I've always been pleased with the results I've obtained from my single static vacuum gap. I believe the reduced gap losses as compared with a multiple static gap more than offset the inferior quenching that single gaps have. In my quest to better my coils performance even further, I wanted to build a gap that has the air pressure surrounding the gap higher than ambient atmospheric pressure, rather than less, as is the case in my vacuum gap. The thinking is that in higher-pressure gasses, the breakdown voltage is higher for the same gap setting, so for the same breakdown voltage, the gap would be narrower, and probably exhibit lower arc resistance and losses.
I again started with a vacuum cleaner motor, but this time used it to pressurize a Rubbermaid food storage container, and piped this into a 4" PVC pipe endcap for the gap enclosure. I had the air from the blower enter the enclosure tangentially, so that it spirals around the circumference, inward, to the gap electrodes. For the electrodes, I used the same kind of brass plumbing reducers that I used in my other vacuum gap, but this time had a machinist-friend put a smooth radius on the inside and outside edges of the arcing surface on a lathe. The air flow spirals inward towards the electrodes and the air is flowing in a circular pattern just before it exits through the reducers - a vortex. And so is born - The Vortex Gap.
Above shows the completed gap assembly, minus the electrical tape and cable tie necessary to keep the Rubbermaid container from popping open under pressure. A removable plug on the top of the PVC cap allows a drill bit to be inserted between the gap electrodes to set the gap spacing. The electrode nearest the camera is mounted on a piece of PVC pipe that can slide in and out of another pipe that is cemented to the clear Lexan disk that covers the end cap. The fixed pipe is slit with a hacksaw so that a hose clamp can lock the position of the inner pipe.
Above shows my gap wired into my coil. Behind it is a tuning coil I'm still fooling around with.
With my single vacuum gap, I used a gap spacing of 0.34". My very limited run time with this vortex gap had a slightly narrower gap spacing of 0.31". Judging by the vortex gap's tendency to generate racing sparks, I'm concluding that the gap is breaking down at a higher voltage, delivering a bigger bang than the vacuum gap did, despite the narrower gap.

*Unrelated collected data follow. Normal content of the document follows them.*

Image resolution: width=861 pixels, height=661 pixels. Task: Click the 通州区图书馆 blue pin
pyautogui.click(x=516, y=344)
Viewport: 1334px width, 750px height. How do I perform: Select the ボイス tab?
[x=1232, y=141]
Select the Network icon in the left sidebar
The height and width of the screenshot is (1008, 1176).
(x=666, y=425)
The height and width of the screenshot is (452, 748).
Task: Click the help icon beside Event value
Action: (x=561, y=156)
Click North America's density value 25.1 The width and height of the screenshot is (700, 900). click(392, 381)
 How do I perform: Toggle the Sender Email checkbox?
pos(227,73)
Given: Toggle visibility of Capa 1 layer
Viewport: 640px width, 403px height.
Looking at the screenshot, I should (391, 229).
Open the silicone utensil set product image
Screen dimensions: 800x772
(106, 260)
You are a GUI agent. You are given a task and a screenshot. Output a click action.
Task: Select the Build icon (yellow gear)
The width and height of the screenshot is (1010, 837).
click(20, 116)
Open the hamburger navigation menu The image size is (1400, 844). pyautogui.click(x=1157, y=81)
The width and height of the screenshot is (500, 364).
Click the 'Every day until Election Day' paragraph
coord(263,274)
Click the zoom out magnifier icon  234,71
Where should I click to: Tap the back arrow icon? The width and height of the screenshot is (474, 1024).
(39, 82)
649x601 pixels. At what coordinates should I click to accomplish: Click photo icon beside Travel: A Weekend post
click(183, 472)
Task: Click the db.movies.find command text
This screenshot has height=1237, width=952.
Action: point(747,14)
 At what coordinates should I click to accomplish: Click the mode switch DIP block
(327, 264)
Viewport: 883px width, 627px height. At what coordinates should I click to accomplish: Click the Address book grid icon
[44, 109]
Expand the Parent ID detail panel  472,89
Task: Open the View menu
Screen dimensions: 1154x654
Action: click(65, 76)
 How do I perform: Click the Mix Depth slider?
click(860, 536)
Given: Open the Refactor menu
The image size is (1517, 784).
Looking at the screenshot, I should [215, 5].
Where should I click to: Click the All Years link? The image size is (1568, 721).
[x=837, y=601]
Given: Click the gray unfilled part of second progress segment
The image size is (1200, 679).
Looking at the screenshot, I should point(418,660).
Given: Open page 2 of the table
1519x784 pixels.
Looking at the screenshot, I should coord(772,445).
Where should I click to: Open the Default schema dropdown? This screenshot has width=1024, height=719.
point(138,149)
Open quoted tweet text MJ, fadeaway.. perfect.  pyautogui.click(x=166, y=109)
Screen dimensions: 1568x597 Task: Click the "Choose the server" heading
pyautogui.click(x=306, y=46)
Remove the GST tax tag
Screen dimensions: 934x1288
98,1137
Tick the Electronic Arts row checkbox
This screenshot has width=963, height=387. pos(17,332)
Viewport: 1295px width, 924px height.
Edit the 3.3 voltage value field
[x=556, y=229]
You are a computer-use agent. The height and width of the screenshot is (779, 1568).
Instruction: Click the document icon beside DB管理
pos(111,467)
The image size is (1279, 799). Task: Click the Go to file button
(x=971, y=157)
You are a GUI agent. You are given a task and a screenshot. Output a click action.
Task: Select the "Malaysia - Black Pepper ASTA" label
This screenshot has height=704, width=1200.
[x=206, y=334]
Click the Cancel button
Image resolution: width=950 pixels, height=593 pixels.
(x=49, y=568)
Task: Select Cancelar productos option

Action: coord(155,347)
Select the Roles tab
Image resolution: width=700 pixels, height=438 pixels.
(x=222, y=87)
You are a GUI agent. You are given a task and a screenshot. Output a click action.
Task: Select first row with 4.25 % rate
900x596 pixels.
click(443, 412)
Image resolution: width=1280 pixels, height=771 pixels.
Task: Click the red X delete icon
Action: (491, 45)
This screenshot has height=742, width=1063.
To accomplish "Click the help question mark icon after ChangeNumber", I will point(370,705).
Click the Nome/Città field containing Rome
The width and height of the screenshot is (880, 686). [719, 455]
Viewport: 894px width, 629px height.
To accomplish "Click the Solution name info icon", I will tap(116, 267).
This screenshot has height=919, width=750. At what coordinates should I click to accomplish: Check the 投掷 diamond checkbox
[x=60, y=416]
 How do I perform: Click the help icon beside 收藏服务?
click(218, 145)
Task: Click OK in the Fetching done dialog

I'm going to attempt to quantify the gap losses as an equivalent gap-resistance by using my fiber probes, as time permits. Stay tuned.
OK, I did the measurements:
Today I found some time and performed a comparison between the gap losses of my single vacuum gap, and my new single vortex gap. To do so, I scoped the primary ringdown with no secondary in place. I used a Terry Fritz fiber optic voltage probe across the primary coil and a digital storage scope to record the results. I have not yet accurately calibrated the voltage readout, so for now, the results are just relative to each other.
With no secondary in place, the ringdown is a linearly decrementing waveform, not logarithmic. As such, the slope of the ringdown indicates the losses in the circuit and is independent of the gap firing voltage. I performed ringdown slope measurements at a variety of gap widths to vary the initial voltage, but the ringdown slope is a constant, independent of Vgap.
The power to the blower motor is varied through a lamp dimmer and I tried varying the motor speed to see what effect that had. At very low speeds, the linearly decrementing waveform became slightly logarithmic-looking, but still predominantly linear. Any speed above a very slow speed made no difference. The gap breakdown voltage appeared to change slightly at low speed, but this was hard to measure as it was slight and the bang-to-bang gap breakdown voltage is not as consistent as one might hope.
The slope decrement figures are assuming that my probe is accurately calibrated for voltage, though I suspect it may not be, so the figures are useful only for relative comparison purposes.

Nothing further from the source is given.